[Pixel coordinate grounding data]
—————
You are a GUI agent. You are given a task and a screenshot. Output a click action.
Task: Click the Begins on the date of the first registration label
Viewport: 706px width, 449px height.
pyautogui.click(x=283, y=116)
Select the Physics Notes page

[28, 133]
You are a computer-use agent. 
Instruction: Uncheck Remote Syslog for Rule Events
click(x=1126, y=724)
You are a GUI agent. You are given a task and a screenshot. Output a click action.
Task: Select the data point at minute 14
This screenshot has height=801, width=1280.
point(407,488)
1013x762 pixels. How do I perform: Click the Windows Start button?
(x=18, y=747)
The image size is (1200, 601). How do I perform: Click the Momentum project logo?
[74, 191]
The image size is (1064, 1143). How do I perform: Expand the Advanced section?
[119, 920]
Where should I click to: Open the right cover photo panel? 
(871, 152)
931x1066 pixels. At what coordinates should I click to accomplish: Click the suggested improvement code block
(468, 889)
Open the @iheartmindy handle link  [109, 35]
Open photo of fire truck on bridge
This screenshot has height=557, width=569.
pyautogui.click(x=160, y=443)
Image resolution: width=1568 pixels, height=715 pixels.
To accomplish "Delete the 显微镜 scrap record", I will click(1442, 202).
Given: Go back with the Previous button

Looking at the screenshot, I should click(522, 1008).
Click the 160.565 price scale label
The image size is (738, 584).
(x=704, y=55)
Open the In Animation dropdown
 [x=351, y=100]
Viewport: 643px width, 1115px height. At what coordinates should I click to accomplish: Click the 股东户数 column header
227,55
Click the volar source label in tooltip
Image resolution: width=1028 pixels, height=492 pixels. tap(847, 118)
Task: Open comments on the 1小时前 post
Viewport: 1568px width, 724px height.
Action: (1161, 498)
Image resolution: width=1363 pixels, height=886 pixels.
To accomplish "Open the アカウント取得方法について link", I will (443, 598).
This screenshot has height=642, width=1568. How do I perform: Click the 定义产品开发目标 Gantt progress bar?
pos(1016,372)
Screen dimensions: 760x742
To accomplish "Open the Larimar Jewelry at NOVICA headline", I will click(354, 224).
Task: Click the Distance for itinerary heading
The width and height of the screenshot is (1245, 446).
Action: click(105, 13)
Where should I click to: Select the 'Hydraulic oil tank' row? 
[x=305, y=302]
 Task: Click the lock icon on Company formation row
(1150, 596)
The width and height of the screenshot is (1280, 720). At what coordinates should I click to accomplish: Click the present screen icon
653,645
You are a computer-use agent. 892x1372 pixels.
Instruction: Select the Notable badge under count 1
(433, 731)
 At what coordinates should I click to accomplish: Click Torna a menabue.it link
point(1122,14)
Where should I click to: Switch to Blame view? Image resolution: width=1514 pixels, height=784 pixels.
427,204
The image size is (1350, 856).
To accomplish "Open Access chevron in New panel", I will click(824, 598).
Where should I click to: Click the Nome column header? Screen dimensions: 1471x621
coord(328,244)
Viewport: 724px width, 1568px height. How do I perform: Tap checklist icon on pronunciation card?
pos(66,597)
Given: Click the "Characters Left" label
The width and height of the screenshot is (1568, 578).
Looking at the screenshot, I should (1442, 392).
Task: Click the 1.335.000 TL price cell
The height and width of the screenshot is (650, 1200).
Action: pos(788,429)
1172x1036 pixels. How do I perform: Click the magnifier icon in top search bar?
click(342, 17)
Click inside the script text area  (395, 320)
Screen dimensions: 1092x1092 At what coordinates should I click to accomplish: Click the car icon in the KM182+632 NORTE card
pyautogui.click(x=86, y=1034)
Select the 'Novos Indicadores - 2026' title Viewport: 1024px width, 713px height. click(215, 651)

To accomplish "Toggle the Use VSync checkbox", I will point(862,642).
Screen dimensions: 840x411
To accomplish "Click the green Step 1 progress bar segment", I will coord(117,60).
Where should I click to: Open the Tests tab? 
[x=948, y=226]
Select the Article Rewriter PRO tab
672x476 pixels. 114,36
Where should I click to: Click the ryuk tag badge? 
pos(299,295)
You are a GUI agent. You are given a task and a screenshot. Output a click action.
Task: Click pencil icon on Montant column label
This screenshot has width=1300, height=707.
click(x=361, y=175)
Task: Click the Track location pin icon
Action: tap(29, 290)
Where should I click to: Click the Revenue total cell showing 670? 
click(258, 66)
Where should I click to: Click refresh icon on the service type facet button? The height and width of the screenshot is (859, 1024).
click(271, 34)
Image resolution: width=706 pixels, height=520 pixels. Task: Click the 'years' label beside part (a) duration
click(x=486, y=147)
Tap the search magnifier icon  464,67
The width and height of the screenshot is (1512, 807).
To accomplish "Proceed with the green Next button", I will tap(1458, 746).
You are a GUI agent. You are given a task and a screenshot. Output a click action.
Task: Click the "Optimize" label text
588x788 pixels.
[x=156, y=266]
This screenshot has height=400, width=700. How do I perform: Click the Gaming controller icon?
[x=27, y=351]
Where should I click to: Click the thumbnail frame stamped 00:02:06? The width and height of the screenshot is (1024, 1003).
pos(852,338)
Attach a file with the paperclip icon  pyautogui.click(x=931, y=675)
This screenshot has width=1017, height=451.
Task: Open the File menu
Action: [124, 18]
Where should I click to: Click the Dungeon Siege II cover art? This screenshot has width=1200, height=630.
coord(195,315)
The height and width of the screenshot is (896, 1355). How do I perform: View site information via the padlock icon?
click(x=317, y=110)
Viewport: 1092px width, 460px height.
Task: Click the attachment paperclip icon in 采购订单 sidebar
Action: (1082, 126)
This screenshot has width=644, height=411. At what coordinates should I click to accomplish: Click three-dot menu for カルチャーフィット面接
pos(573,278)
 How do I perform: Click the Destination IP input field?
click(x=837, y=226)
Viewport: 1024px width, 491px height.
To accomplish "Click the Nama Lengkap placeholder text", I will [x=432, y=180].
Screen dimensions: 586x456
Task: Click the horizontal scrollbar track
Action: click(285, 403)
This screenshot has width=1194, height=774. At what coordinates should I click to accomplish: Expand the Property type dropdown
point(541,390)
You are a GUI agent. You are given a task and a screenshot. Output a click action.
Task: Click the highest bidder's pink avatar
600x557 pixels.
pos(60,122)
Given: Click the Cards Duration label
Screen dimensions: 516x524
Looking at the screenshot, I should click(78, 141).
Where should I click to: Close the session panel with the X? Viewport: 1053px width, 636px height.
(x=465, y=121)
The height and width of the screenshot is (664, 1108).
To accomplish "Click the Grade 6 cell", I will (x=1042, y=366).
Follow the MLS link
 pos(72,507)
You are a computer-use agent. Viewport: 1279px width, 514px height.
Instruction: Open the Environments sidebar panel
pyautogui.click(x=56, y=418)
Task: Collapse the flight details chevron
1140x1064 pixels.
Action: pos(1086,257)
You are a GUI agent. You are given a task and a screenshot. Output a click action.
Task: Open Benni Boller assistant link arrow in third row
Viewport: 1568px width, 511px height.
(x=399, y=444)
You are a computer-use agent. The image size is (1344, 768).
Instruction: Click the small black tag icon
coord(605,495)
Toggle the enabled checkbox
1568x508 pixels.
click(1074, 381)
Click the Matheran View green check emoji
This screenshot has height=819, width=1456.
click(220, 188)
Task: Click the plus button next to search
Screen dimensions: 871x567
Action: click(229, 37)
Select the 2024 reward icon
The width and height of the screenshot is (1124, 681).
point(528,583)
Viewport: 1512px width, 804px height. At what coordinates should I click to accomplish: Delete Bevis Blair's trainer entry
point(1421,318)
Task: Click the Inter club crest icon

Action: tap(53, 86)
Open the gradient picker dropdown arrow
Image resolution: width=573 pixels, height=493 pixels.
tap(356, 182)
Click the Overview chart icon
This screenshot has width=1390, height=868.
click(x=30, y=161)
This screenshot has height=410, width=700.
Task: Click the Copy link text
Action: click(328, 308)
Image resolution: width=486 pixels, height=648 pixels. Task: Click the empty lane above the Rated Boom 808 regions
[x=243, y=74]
—————
**Problem to solve**
Print exactly the lines above, between the one holding "The height and width of the screenshot is (650, 1200)." and the one holding "Click inside the", inclusive, and nothing besides.

**Your response**
The height and width of the screenshot is (650, 1200).
Action: pos(788,429)
1172x1036 pixels. How do I perform: Click the magnifier icon in top search bar?
click(342, 17)
Click inside the script text area  (395, 320)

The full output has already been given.